EXERCISE INSTRUCTIONS - Reproduce every one of the entries below verbatim, leaving the images out of your copy.
== == ==
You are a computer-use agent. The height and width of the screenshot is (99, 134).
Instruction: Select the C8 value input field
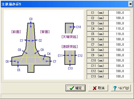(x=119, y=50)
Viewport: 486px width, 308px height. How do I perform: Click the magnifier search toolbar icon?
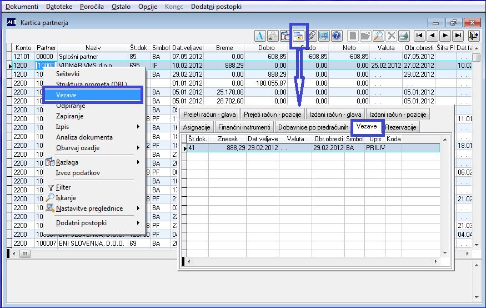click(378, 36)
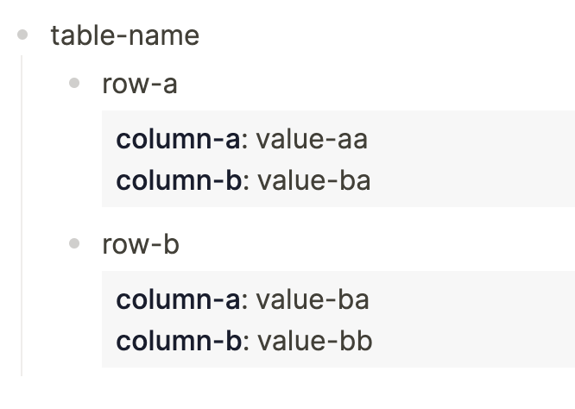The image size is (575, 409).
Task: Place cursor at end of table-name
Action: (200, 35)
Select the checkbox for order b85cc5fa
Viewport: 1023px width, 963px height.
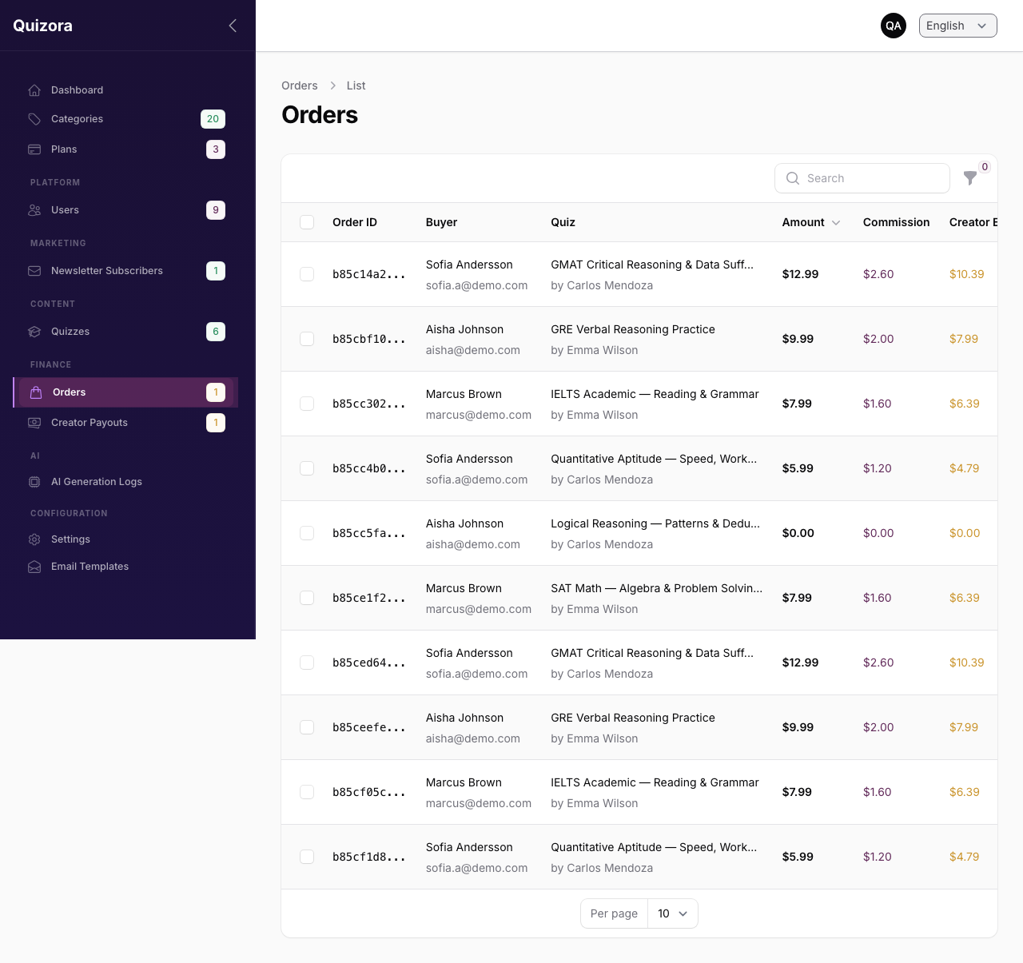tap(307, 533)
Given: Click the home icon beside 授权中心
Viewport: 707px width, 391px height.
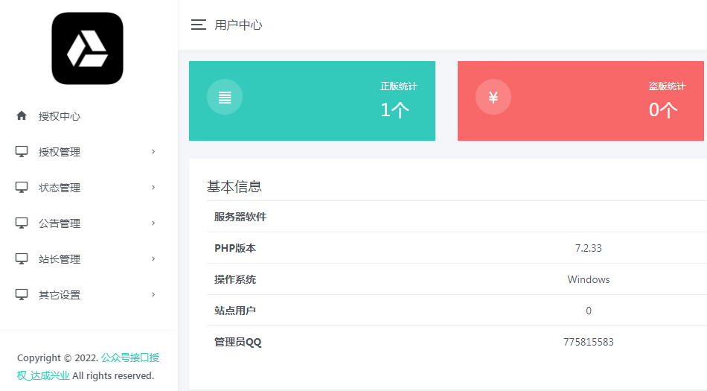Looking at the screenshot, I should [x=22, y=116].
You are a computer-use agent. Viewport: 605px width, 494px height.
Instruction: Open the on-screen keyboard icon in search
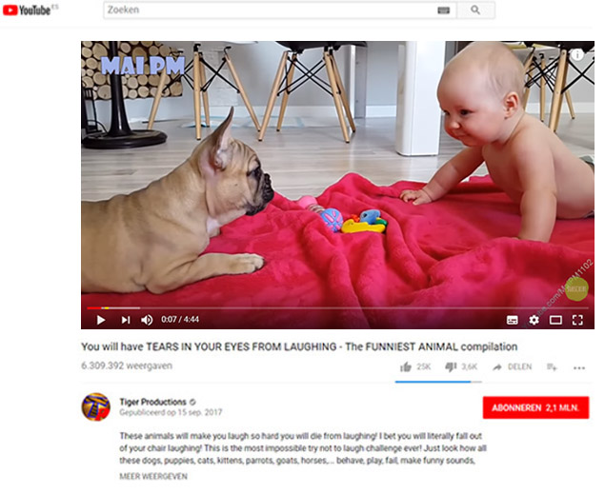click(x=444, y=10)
== == ==
SOLUTION FOR THIS TASK -
You are a computer-use agent. The height and width of the screenshot is (99, 134).
Instruction: Select the C8 value input field
(x=119, y=50)
Viewport: 486px width, 308px height. How do I perform: Click the magnifier search toolbar icon?
click(378, 36)
The image size is (575, 409).
Task: Place cursor at end of table-name
Action: (200, 35)
Select the checkbox for order b85cc5fa
Viewport: 1023px width, 963px height.
tap(307, 533)
Given: Click the home icon beside 授权中心
Viewport: 707px width, 391px height.
Looking at the screenshot, I should [x=22, y=116].
You are a computer-use agent. Viewport: 605px width, 494px height.
Instruction: Open the on-screen keyboard icon in search
click(x=444, y=10)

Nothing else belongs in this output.